Ulusal Bağımsızlık Mücadelesi’nin önderi, Türkiye Cumhuriyeti’nin kurucusu Gazi Mustafa Kemal Atatürk 85 sene önce fani hayata gözlerini yumdu. Büyük önderin yoğun ve sancılı geçen hastalık dönemini incelediğinizde ise duygulanmamanız mümkün değil.
Bu içeriğimizde Atatürk’ün hastalığının ilerleme süreçlerini ve son günlerini sizler için derledik.
20. Yüzyılın gördüğü en büyük devrimci, asker ve devlet adamlarından Gazi Mustafa Kemal Atatürk, 10 Kasım 1938’de hayata gözlerini yumdu. 10 Kasım 1938’e gelen süreç ise yaklaşık iki senelik bir dönemin izlerini taşıyordu.

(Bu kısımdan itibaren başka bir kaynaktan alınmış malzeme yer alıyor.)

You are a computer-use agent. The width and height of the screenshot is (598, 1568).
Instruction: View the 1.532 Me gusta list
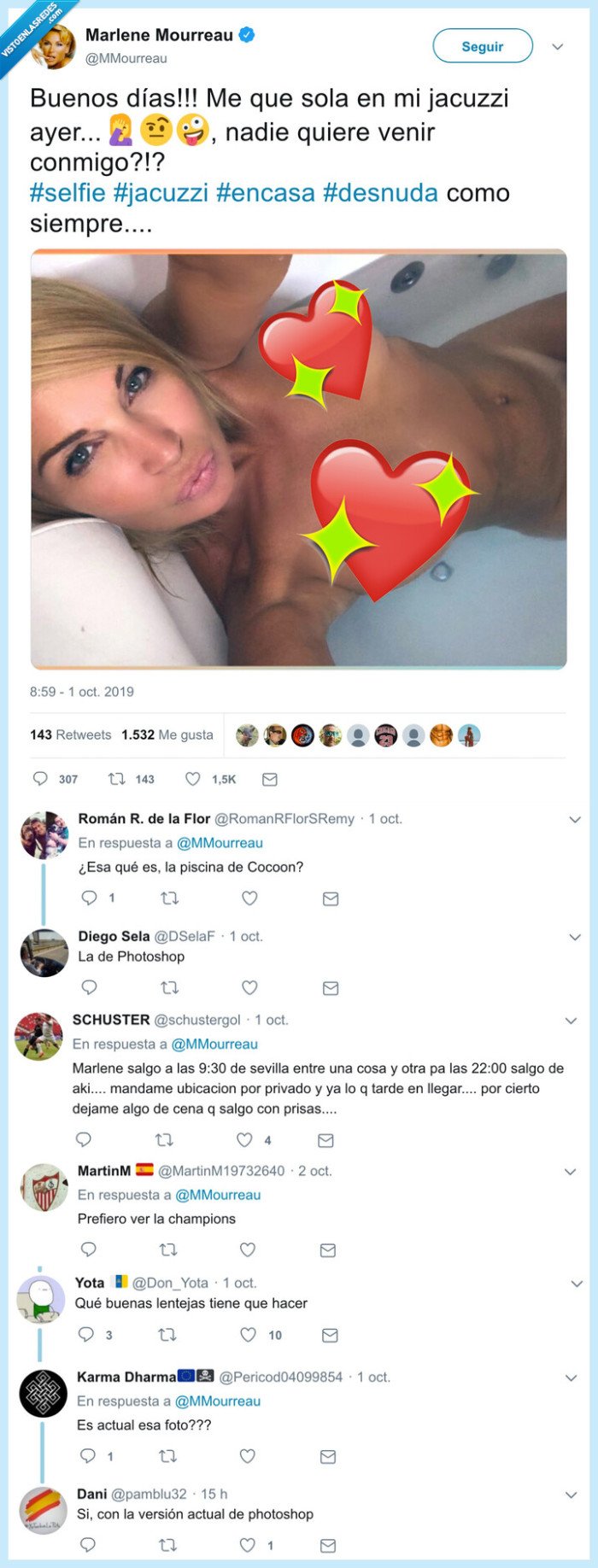[x=167, y=734]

Atatürk’ün hastalık belirtileri gösterdiği 1937’nin ilk aylarında, kendisine doğru teşhis koyulamadığı gibi yaşantısında da bir değişiklik olmadı.
Atatürk, hastalığını daha çok ilerletecek ve belki de ömrünü çok kısaltacak hamlesini 1938’in 20 Mayıs günü yaptı. Hatay Meselesi’ne ilişkin tüm dünyaya gözdağı vermek için Güney’e inmeye karar verdi. Mersin ve Adana’ya gidip İskenderun sınırında birlikleri denetleyecekti.

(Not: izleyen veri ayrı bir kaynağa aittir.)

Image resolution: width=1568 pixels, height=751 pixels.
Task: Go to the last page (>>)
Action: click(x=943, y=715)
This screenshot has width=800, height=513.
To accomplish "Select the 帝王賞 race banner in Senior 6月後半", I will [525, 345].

Mersin ve Adana dönüşü Atatürk’ün hastalığı bir anda çok hiddetlendi. Çok sevdiği biricik başkenti Ankara’sına da veda etti. İstanbul’da kontrol altında tutulmaya başlandı.

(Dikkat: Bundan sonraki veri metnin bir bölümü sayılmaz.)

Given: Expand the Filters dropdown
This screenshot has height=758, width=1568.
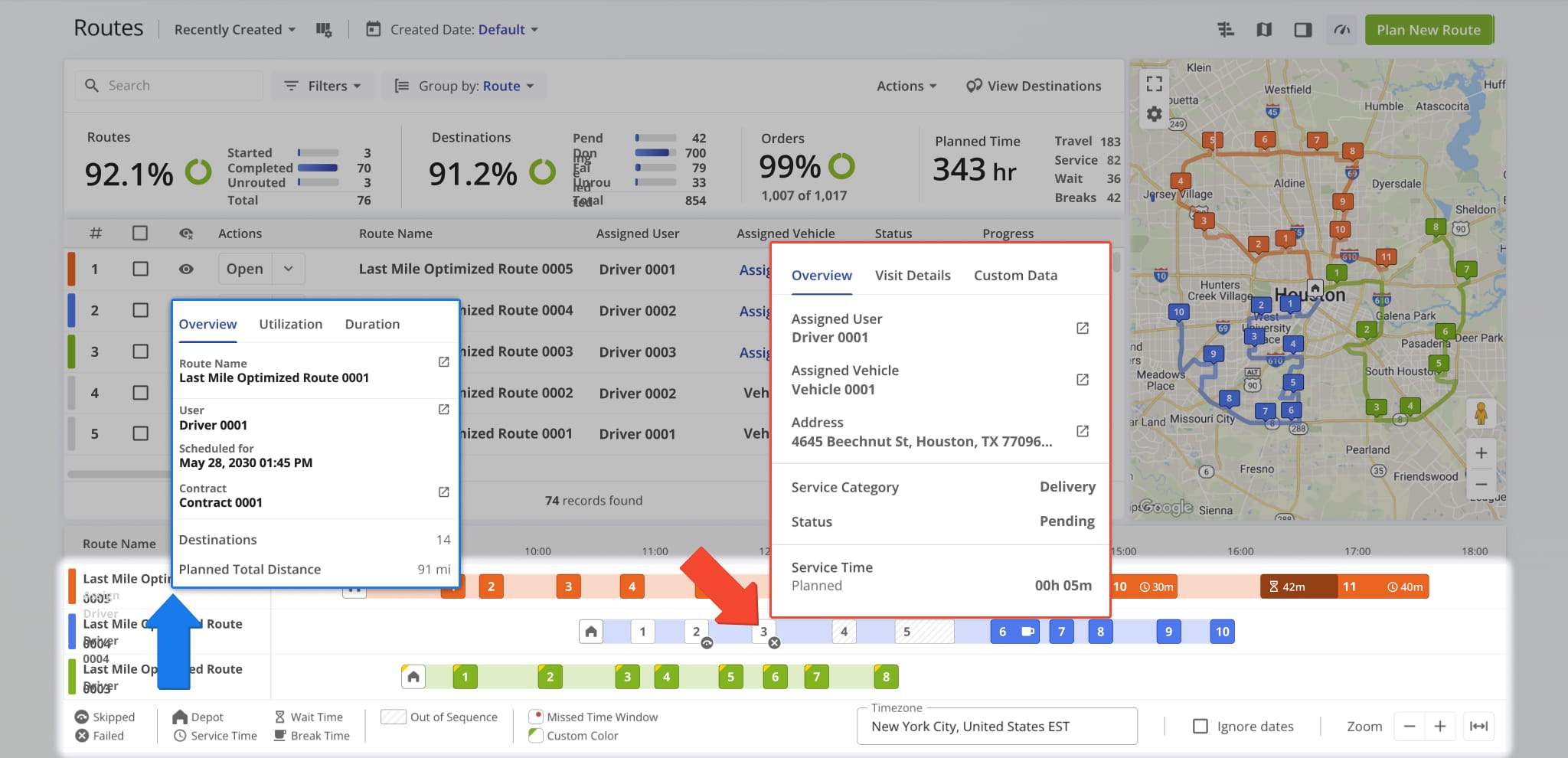Looking at the screenshot, I should point(322,86).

Artık tek bir arzusu vardı: 29 Ekim 1938’de Ankara’da olmak ve kutlamalara katılmak. Ancak bu son arzusu da son ne yazık ki gerçekleşemedi. Doktorlar değil Ankara’ya gitmesini, yatağından kalkmasına bile izin vermiyordu.
8 Kasım gecesi şiddetli bir nöbet geçiren Atatürk “Allahısmarladık” diye mırıldandı. Ardından uzun bir uykuya daldı.
Dünyadaki son 5 dakikasına gözleri kapalı girdi Atatürk. Yanında en yakın kurmayları vardı. Cumhurbaşkanlığı Genel Sekreteri Hasan Rıza Soyak, Kılıç Ali’ye döndü ve “Kılıç bak, bir tarih ölüyor” dedi.